Ships in the age of sail

The great age of sail stretched from the time European ships first undertook worldwide voyages in the middle of the 15th century until the coming of steam in the first quarter of the 19th century.  Little changed in overall design during this long period, although vessels steadily grew bigger.  All were built of wood, powered by the action of wind on sails made of canvas, which were supported by rigging made from rope woven from hemp.  Only when steam ships appeared and began to make inroads into the trade of sailing ships did design of hulls and rigging evolve significantly.

The rig: an incomplete description

Ships of this period are often described by their rig, i.e. ship, barque, brig, schooner.  The rig is easily identifiable, even when the sails are stowed.  But it must be remembered that rig does not necessarily define what a ship does, nor even its size.   

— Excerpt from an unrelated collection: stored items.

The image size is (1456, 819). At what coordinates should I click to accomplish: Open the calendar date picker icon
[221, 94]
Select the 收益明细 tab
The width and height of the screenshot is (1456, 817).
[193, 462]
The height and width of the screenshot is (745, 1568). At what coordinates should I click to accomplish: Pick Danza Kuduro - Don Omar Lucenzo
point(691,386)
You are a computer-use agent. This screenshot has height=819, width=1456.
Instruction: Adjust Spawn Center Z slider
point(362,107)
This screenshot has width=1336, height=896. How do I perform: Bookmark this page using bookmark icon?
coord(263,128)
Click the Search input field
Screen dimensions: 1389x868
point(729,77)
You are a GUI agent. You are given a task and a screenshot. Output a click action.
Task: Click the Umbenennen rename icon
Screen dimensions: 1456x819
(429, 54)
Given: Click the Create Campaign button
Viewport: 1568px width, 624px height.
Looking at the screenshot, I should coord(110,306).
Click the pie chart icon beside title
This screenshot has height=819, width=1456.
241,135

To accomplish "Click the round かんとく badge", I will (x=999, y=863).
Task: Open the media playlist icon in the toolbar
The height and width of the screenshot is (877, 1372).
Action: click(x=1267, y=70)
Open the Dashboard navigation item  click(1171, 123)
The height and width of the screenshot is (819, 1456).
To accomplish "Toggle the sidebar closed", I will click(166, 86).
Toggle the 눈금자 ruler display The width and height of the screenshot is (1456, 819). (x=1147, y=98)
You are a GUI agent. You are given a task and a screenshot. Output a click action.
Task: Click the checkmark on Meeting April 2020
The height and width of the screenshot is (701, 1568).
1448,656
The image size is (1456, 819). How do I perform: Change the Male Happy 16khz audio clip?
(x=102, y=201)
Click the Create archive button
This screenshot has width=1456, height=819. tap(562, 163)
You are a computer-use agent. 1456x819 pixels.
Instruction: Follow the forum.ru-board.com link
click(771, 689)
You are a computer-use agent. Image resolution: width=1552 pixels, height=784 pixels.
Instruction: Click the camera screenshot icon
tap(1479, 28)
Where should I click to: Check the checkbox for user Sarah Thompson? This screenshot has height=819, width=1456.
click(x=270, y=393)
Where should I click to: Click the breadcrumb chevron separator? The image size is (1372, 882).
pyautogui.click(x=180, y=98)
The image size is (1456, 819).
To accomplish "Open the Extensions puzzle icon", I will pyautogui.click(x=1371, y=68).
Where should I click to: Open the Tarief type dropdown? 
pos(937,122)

A second problem is that descriptions changed over the years.  Models and paintings from the 18th century have survived of vessels described as ‘barks’ which are ship rigged. One explanation is that, in the Royal Navy, only those of the rank of captain could command a ‘ship’, and the command of a more lowly lieutenant was classed as a ‘bark’ whatever its rig.  To be pedantic, the term ‘ship’ should only be applied to a vessel which is ship-rigged i.e., with square sails on three masts.  However, since the coming of steam almost every seagoing vessel has been described as a ship. 

Until the 18th century, most ships were ship rigged.  Only in the 19th century did rigs begin to vary significantly, and the descriptions of rigs given here become more or less standardised.